Akiva Goldsman est un symbole : celui du pire dont est capable l’industrie hollywoodienne au rayon de l’académisme boursouflé et sans âme. Scénariste et producteur, il contribue depuis vingt ans aux destinées de fiers fleurons de cette catégorie, du plus au moins prestigieux, mais toujours si arrimés à ses recettes de rentabilité qu’ils ignorent avec aplomb et sérieux les limites de l’ineptie qu’ils franchissent (les inénarrables Batman de Joel Schumacher, les non moins inénarrables adaptations de Dan Brown réalisées par Ron Howard, l’oscarisé Un homme d’exception…). S’étant fait la main de réalisateur sur une poignée d’épisodes de Fringe, il met ici en boîte son premier long-métrage, et le moins qu’on puisse dire que celui-ci ne faillit en rien à l’image de son auteur, si persuadé d’accomplir son programme avec soin — adapter un roman à succès de Mark Helprin — qu’il en reste à un premier degré lourdaud tel qu’on n’en avait plus vu depuis les années 1990, dans la section « nanar de fantasy intersidéral » (justement, ça parle d’étoiles).
Soit, dans le New York des années 1910, un voleur au grand cœur (Colin Farrell) poursuivi par son mentor (Russell Crowe) d’autant moins sympa qu’il est doté de pouvoirs démoniaques, et qui doit sa survie à sa rencontre avec un cheval surnaturel. Celui-ci le mène jusqu’à la demeure d’une jeune fille de bonne famille (Jessica Brown Findlay, de la série Downton Abbey), jolie mais frappée de tuberculose et à l’article de la mort, dont il tombe amoureux, sans savoir qu’il s’implique ainsi un peu plus dans la sempiternelle lutte — la vraie, au premier degré — entre les forces du Bien et du Mal. Comme on pouvait le prévoir, Goldsman ne propose rien du bien et du mal au-delà du symbolisme le plus éculé, aussi son Winter’s Tale s’avance-t-il comme le vend son titre : un conte maniant des allégories faciles à comprendre (anges, démons, le cheval de Farrell est blanc, celui de Crowe est noir, etc.) dans un passé mythifié avec la neige new-yorkaise comme décor séduisant, que ce soit dans les rues de la cité ou les plus charmantes maisons de banlieue.
Tout ce qui brille…
L’ennui est que même comme conte, le film donne plutôt envie de se cacher sous la couette, tant sa conception du merveilleux et de l’enchantement relève du nappage industriel ad nauseam.
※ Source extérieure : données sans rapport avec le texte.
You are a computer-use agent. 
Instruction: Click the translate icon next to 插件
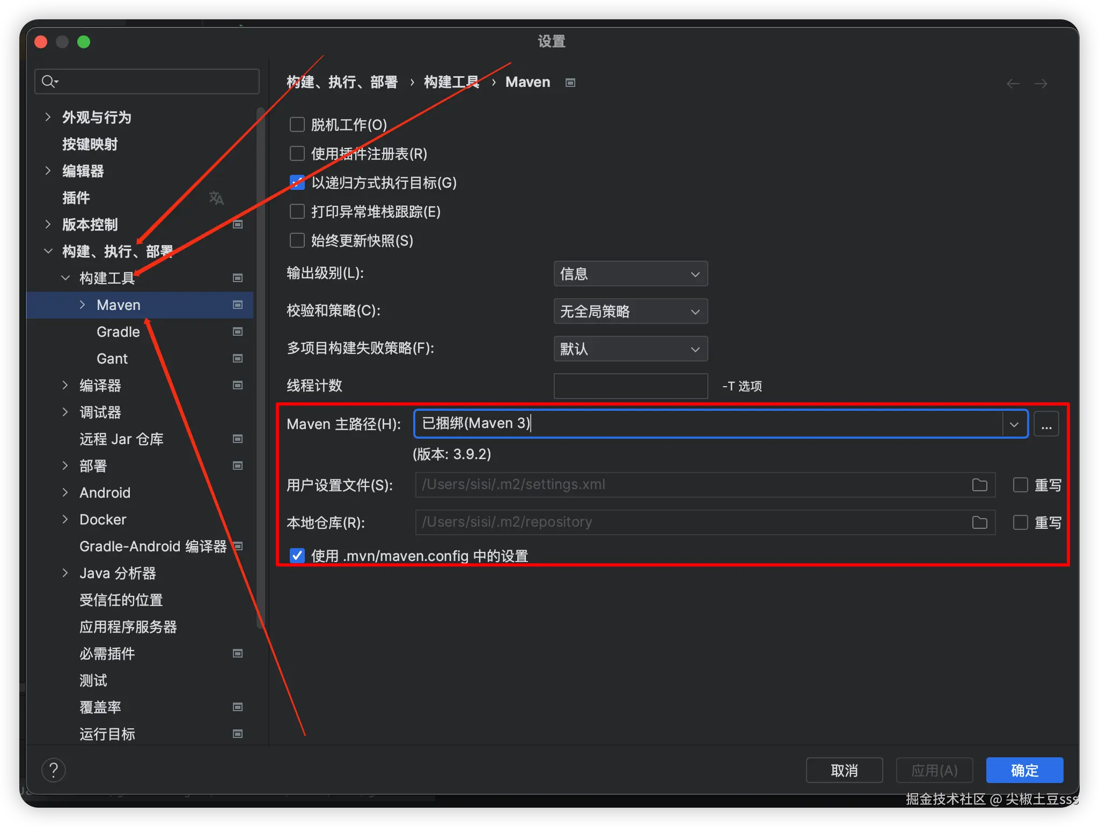[216, 198]
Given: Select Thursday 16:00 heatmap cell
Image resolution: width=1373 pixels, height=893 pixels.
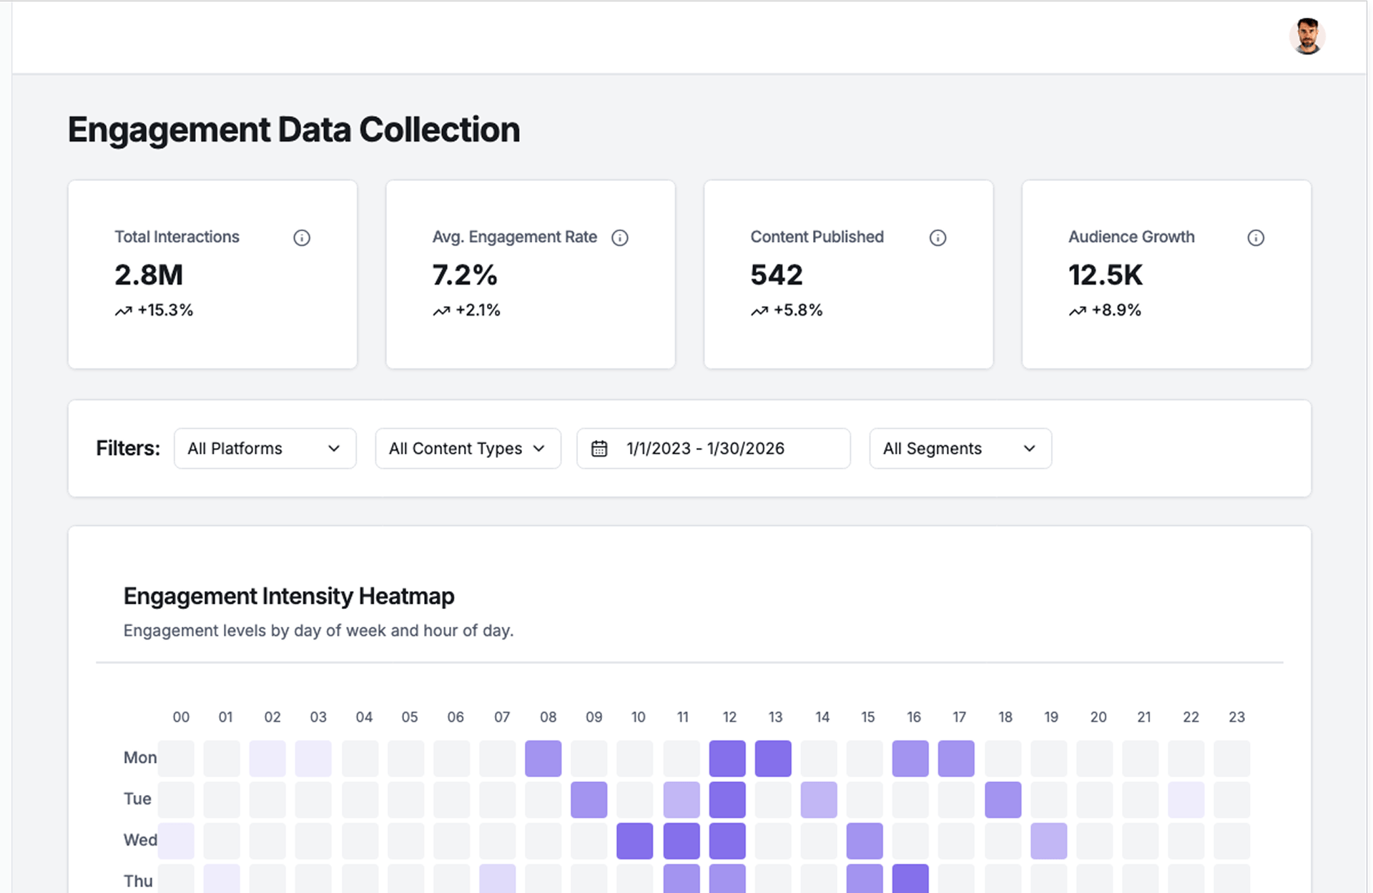Looking at the screenshot, I should pyautogui.click(x=910, y=879).
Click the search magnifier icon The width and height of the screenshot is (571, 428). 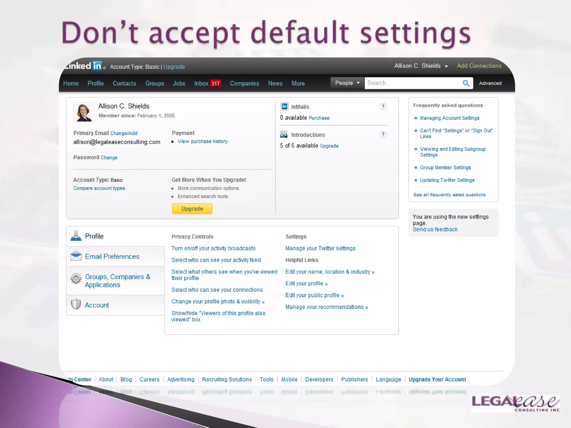click(x=466, y=83)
Nappage photographique d’abord, Goldsman s’appuyant pesamment sur les ressources de son chef-opérateur (Caleb Deschanel) pour souligner le moindre soupçon de magie de son récit par un effet de lumière. Reflets sur des pierres précieuses, lens flares, surbrillances d’étoiles, halos, etc. — le moindre photon lumineux semble aux aguets pour maintenir en permanence la bête équation : une manifestation surnaturelle égale un effet éclatant. Et le festival devient du son et lumière quand on y ajoute le nappage sonore : Hans Zimmer et ses comparses ont été convoqués pour combler le moindre blanc de partitions sirupeuses s’appliquant à rendre les vagues notions de romantisme et de grands sentiments aussi envahissantes que possible, comme pour empêcher à tout prix le spectateur de s’en imprégner de lui-même.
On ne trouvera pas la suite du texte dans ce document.